Toprak’a az daha 1.5 milyar dolarlık fatura çıkıyordu

TASARRUF Mevduatı Sigorta Fonu (TMSF) Başkanı Ahmet Ertürk’le son 6 ay-1 yılda ne zaman konuşsam veya karşılaşsam, konu Toprakbank’ın eski patronu Halis Toprak’a geldiğinde İş Bankası’ndan dert yanıyordu: "Toprak’tan tahsilat için İstanbul Libadiye’deki arazinin satılması konusunda ne zaman baskı yapsak, araya İş Bankası giriyor. Arazideki hacizlerini devreye sokuyor, satışı engelliyor."

Toprak’ın Libadiye arazisinin Emaar Türkiye’ye 402.7 milyon dolara satışının gerçekleşmesi sonrasında, Ertürk’ün bu yakınmasını anımsadım. Acaba, İş Bankası’nın "haciz engeli"ni nasıl aşmışlardı?

Libadiye arazisinde hep İş Bankası’yla karşı karşıya kalan TMSF, çözümü bir anlaşma formülü önermekte buldu: "Toprak’ın borcunu biz size ödeyelim, hem siz rahatlayın, hem bizim tahsilat işimizin önü açılsın."

Önceleri "Hacizle bastırır, 120 milyon doları Toprak’tan kurtarırız" diye düşünen İş Bankası, borçlunun ödeme yanlısı olmadığını görünce, alacağına temerrüt faizi uygulayıp, faturayı gösterdi: 1.5 milyar dolar.

Ancak, İş Bankası, TMSF’den kendisine yönelen öneriyi değerlendirdi, sonunda 120 milyon doları alıp, "Toprak derdinden kurtulmayı" yeğledi. Böylece TMSF’nin Toprak’tan alacağı 476 milyon dolardan 596 milyon dolara yükseldi.

Bu süreçte arada TMSF yönetimiyle görüşen Halis Toprak, "Libadiye’deki arazimi satsam, bütün borçlarımı kapatırım, üstüne bana para da kalır" temasını işledi.

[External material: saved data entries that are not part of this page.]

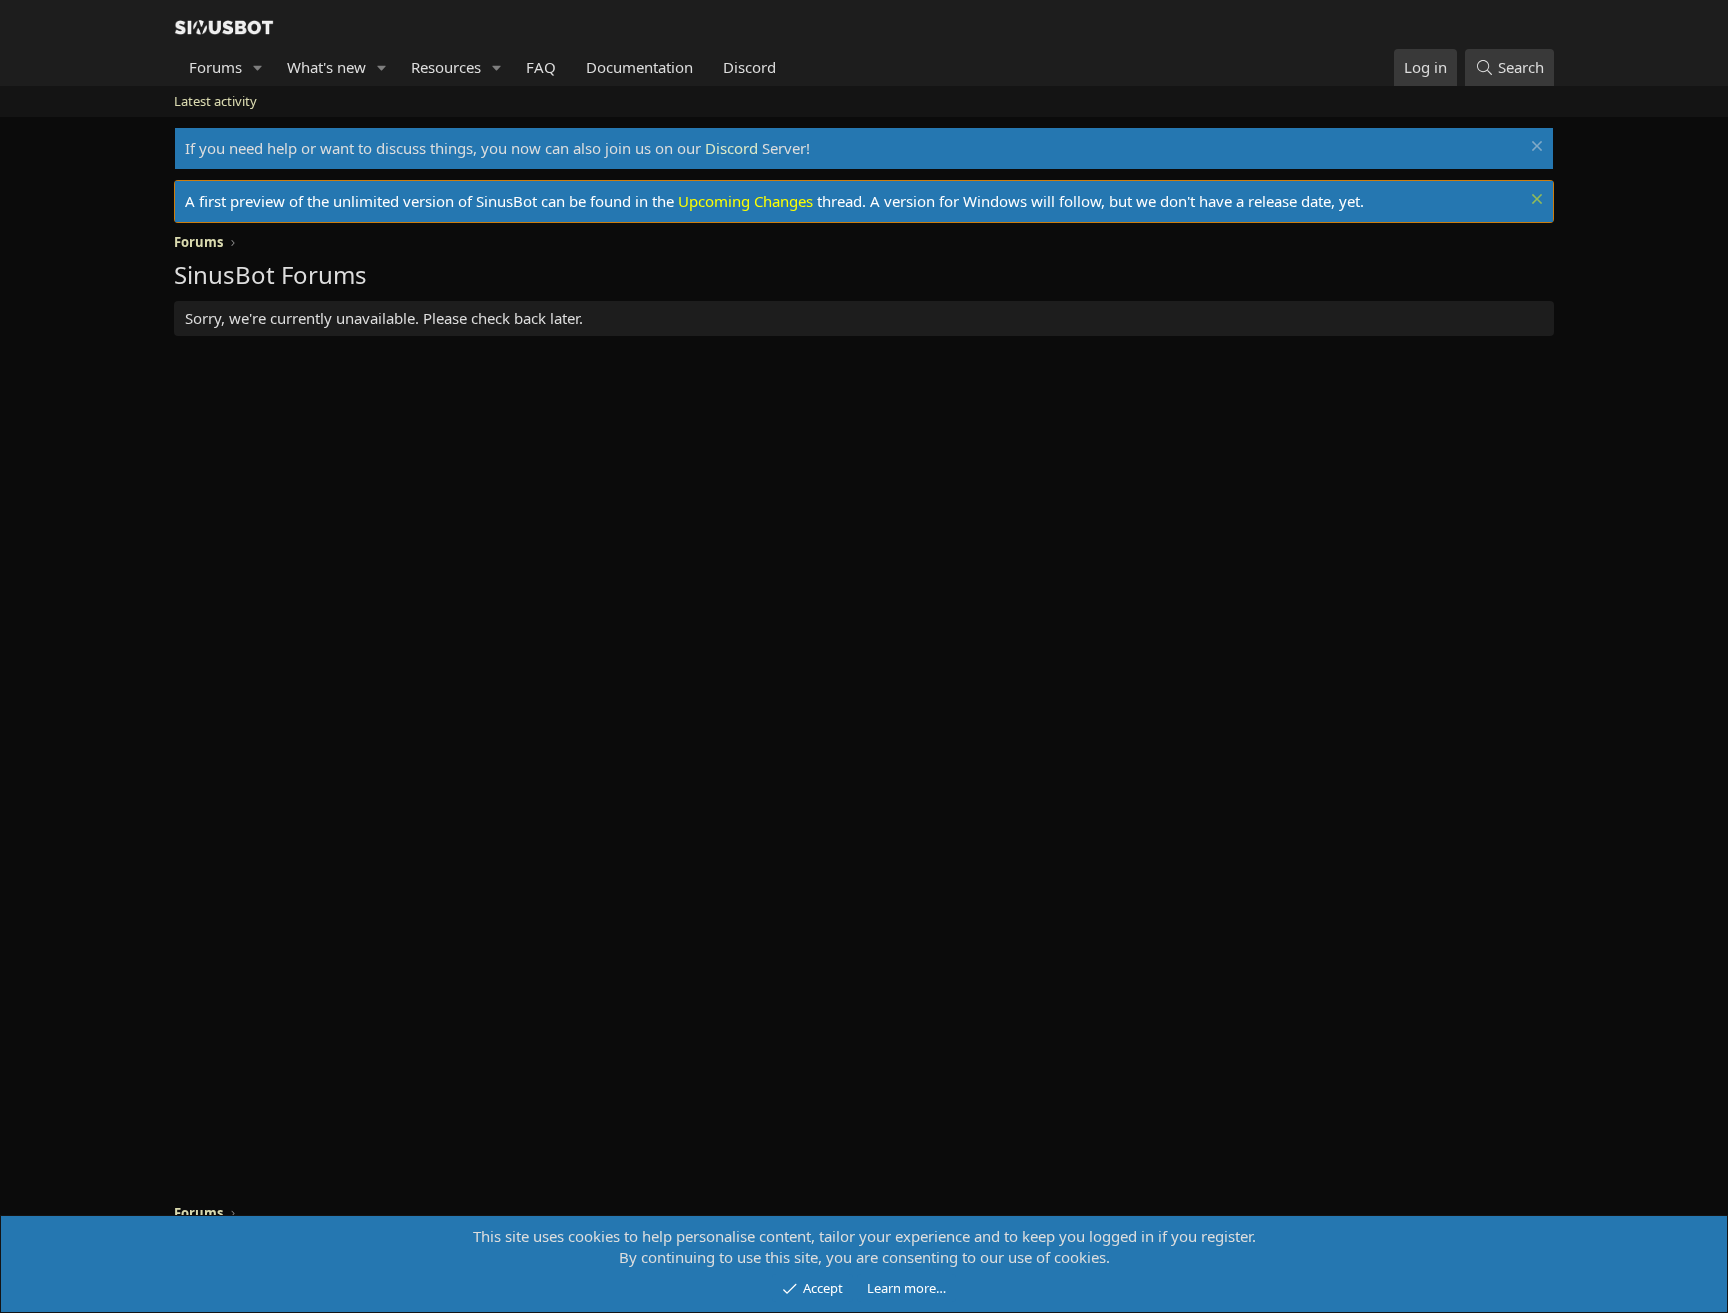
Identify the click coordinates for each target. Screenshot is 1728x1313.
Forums (215, 67)
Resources (446, 67)
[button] (258, 67)
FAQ (541, 67)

Arazi Emaar Türkiye’ye 402.7 milyon dolara satılınca, Toprak yeniden TMSF’ye dayandı: "Bana peşin ödeme indirimi uygulamalısınız. Şimdi alacaklı duruma geldim değil mi?"

TMSF, Toprak’a umduğu yanıtı vermedi:

Sizinle yaptığımız protokolden doğan alacağımız 476 milyon dolar.

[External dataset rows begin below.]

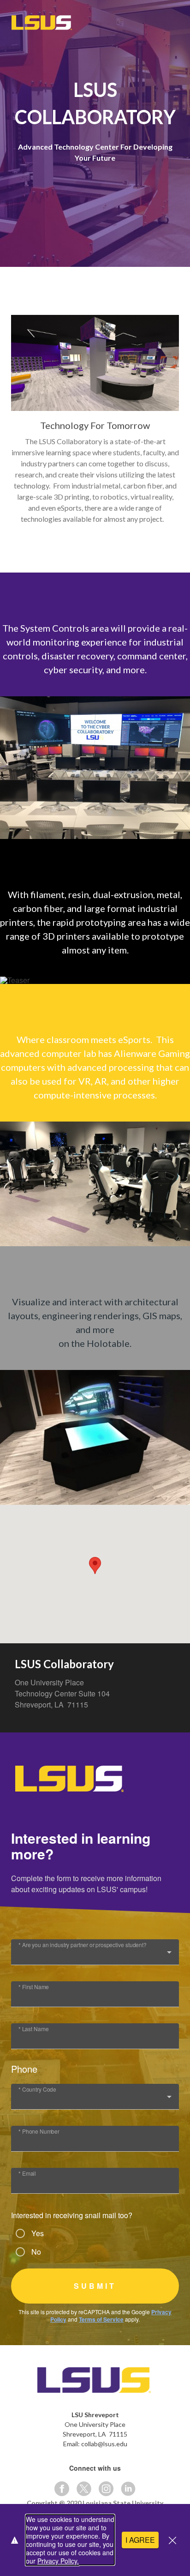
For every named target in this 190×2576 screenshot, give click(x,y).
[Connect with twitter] (84, 2488)
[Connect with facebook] (61, 2488)
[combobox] (95, 1955)
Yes (37, 2233)
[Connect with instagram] (106, 2488)
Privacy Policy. (58, 2560)
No (36, 2252)
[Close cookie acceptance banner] (172, 2540)
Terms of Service (101, 2319)
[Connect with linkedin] (128, 2488)
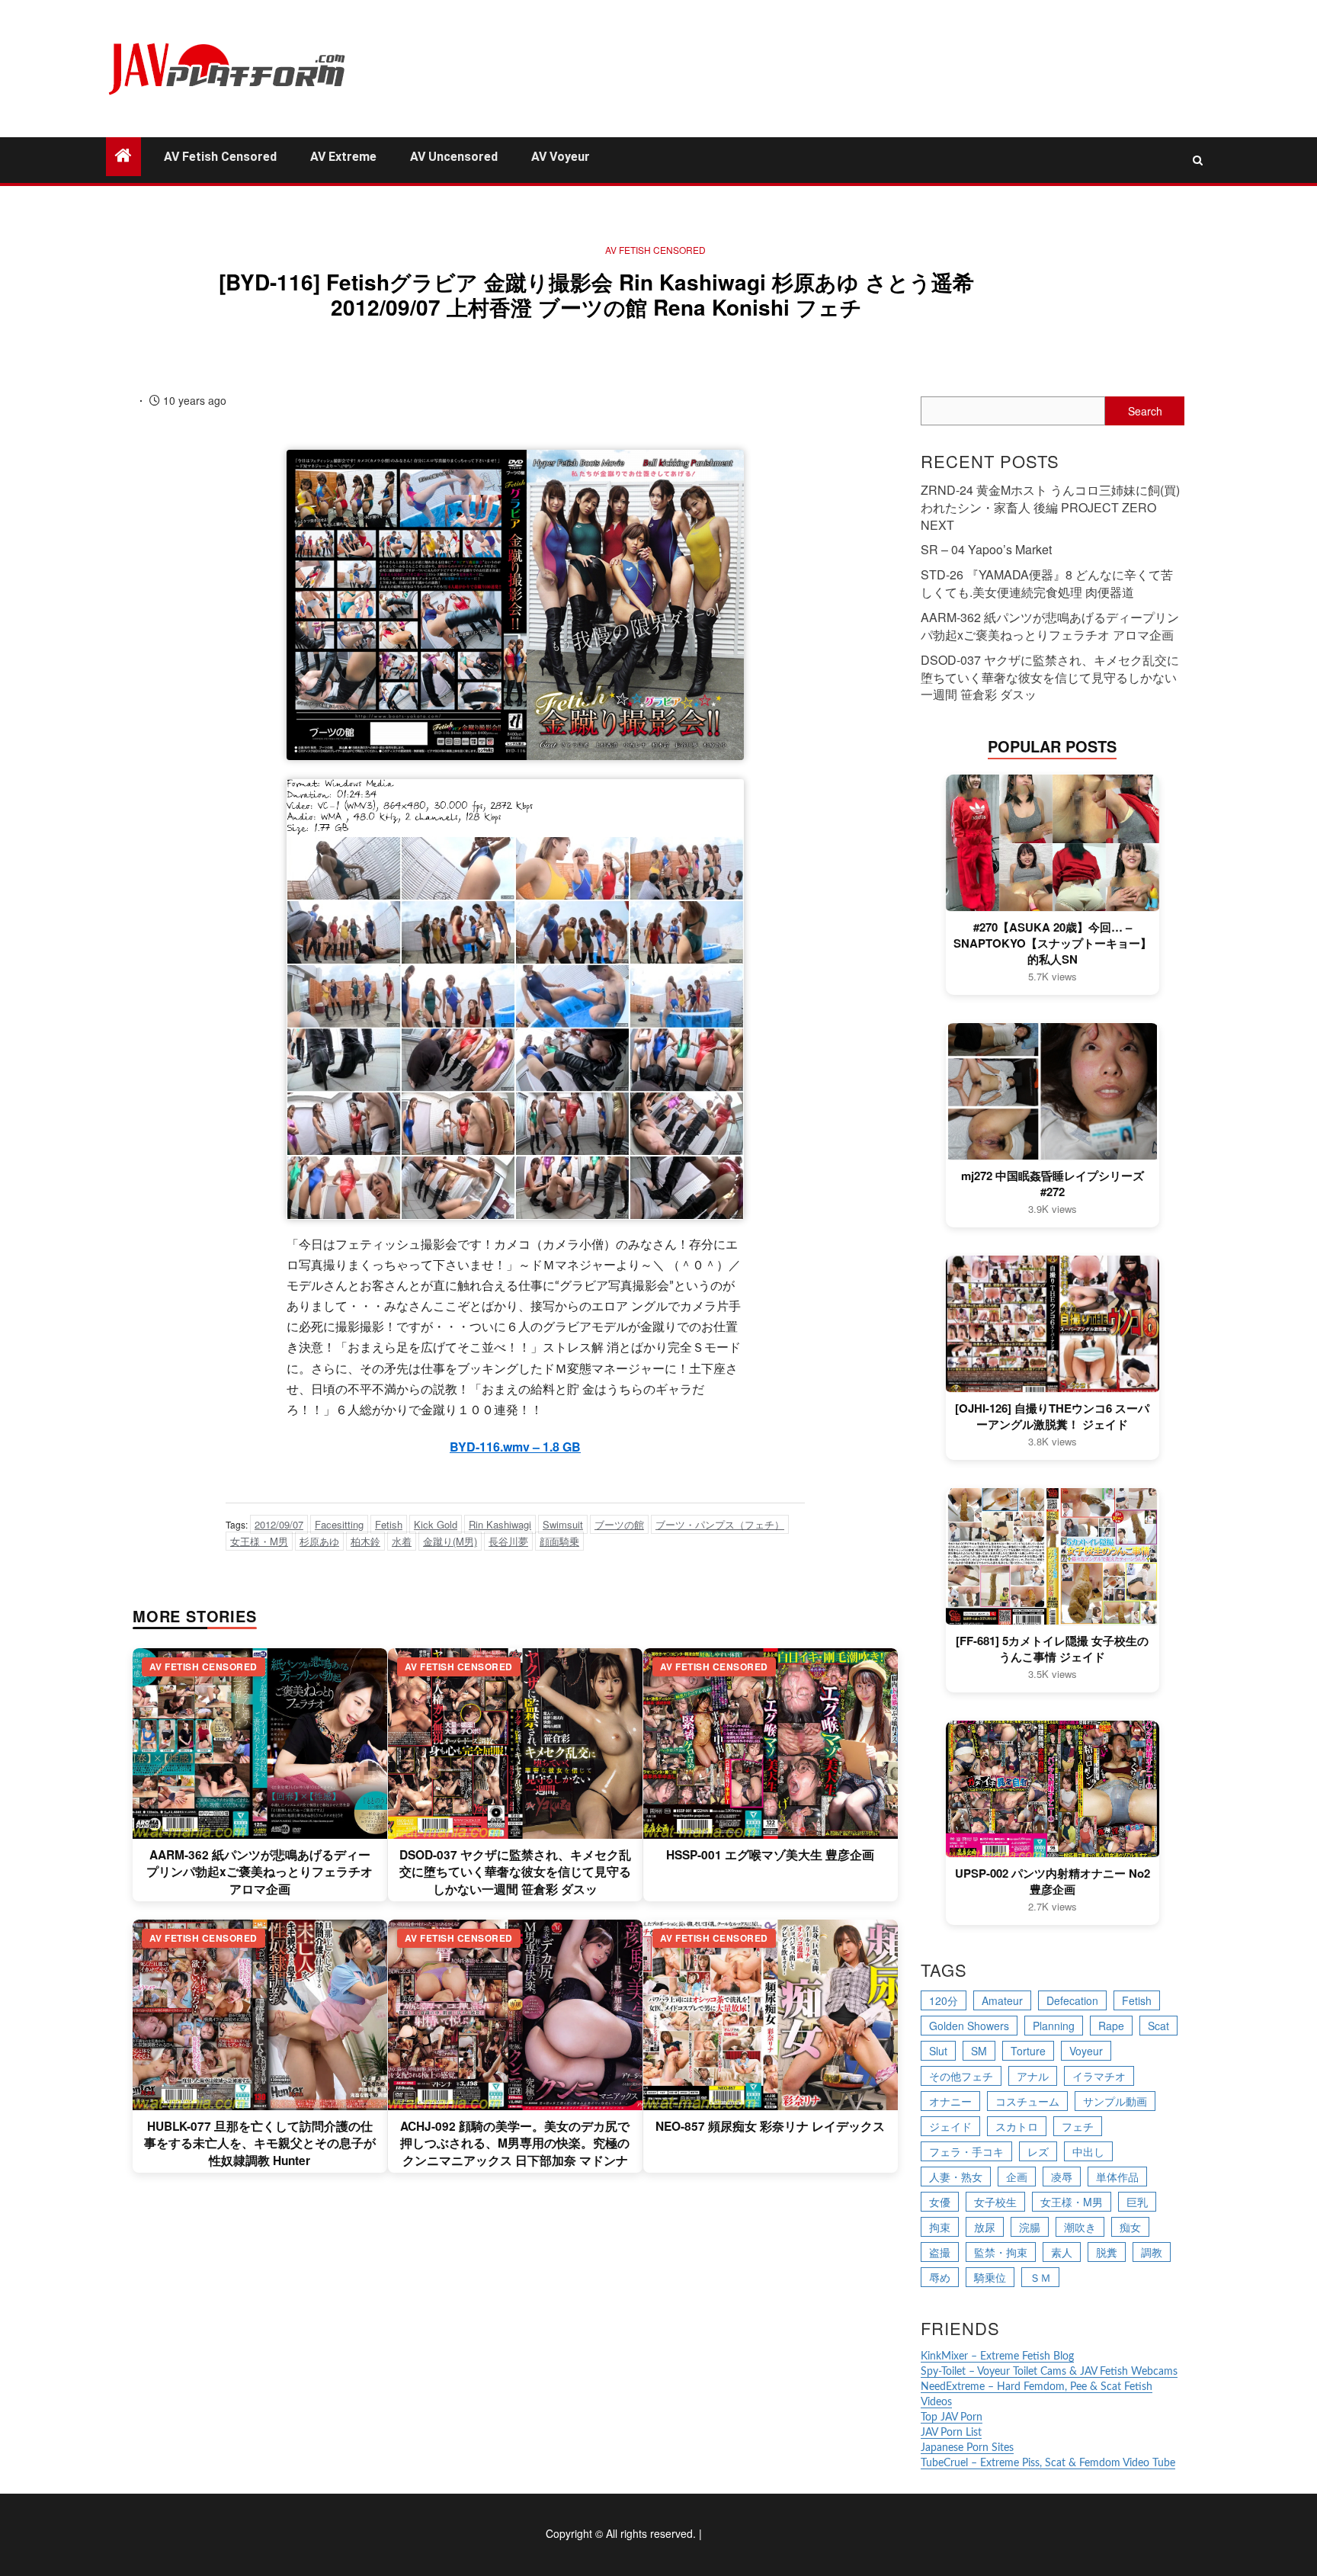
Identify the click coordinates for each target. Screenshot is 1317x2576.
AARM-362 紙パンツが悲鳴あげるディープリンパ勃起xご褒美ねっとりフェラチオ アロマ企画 (259, 1872)
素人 (1061, 2252)
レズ (1038, 2151)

İş Bankası borcunuzu biz devraldık, faiziyle birlikte oradan bize 160 milyon dolar borcunuz var.

Dolayısıyla toplam borcunuz 636 milyon dolar.

Size yüzde 35 peşin ödeme indirimi uyguluyoruz, borcunuz 140 milyon dolar azalıyor.

Böylece borcunuz 496 milyon dolara inmiş oluyor.

Libadiye arazisi satışından bize 363 milyon dolar geliyor.

Şimdi bize 76 milyon dolar borcunuz kaldı. 15 Nisan 2013’e kadar süreniz var.

TMSF, Halis Toprak’tan tahsilatın çok önemli bölümünü gerçekleştirmiş olsa da, 76 milyon doları garantiye almak için, bazı şirketlerinin hisse senetlerini rehin almayı ihmal etmedi.

Peki gelinen noktada Halis Toprak memnun mu?

TMSF cephesine bakılırsa, pek değil. Çünkü, Toprak, "Libadiye’yi sattım, TMSF’den alacaklı duruma gelmeliydim" görüşünü yinelemişti.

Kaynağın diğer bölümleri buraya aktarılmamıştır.